= AIM =
Please quote these lines of the data word for word, beginning at the line that contains "You are a computer-use agent. The" and ending after the line that contains "Action: 14,68".

= Item-finding data =
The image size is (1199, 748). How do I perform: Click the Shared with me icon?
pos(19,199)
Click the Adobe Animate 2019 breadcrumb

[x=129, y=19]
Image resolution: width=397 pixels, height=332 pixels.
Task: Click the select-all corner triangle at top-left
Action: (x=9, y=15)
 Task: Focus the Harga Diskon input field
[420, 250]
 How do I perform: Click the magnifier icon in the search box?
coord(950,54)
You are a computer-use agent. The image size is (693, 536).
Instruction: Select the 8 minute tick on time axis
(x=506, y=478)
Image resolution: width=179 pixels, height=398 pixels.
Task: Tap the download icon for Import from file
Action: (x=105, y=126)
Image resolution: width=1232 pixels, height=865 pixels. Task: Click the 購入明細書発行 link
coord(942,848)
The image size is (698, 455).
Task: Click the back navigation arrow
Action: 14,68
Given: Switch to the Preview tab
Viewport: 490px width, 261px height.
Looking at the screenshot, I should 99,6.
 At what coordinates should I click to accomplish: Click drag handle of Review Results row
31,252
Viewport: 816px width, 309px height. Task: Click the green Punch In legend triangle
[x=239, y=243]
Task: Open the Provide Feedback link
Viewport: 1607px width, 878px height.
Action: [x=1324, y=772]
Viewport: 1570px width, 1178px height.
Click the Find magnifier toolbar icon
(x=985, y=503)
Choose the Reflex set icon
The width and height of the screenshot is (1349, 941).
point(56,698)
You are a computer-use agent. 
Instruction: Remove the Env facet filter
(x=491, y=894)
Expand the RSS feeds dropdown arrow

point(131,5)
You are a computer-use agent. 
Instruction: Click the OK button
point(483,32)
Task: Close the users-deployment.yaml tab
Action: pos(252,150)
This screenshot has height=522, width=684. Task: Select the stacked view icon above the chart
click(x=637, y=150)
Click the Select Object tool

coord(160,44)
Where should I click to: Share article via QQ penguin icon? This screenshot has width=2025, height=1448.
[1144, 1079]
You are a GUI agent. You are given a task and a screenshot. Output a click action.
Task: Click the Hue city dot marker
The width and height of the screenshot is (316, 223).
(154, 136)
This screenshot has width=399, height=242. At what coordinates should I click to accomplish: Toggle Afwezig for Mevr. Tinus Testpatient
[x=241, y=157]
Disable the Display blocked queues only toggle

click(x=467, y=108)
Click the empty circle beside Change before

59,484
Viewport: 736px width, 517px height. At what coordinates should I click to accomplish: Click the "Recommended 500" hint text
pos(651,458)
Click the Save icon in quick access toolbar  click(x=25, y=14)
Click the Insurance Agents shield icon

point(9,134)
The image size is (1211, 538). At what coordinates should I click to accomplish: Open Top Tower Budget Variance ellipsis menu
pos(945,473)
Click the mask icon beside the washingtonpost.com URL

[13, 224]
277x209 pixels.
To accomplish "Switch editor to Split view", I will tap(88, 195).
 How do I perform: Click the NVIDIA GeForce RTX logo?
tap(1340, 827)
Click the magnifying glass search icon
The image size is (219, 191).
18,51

= THE SOLUTION =
You are a computer-use agent. The image size is (693, 536).
Instruction: Select the 8 minute tick on time axis
(x=506, y=478)
Image resolution: width=179 pixels, height=398 pixels.
Task: Tap the download icon for Import from file
Action: (x=105, y=126)
Image resolution: width=1232 pixels, height=865 pixels. Task: Click the 購入明細書発行 link
coord(942,848)
The image size is (698, 455).
Task: Click the back navigation arrow
Action: 14,68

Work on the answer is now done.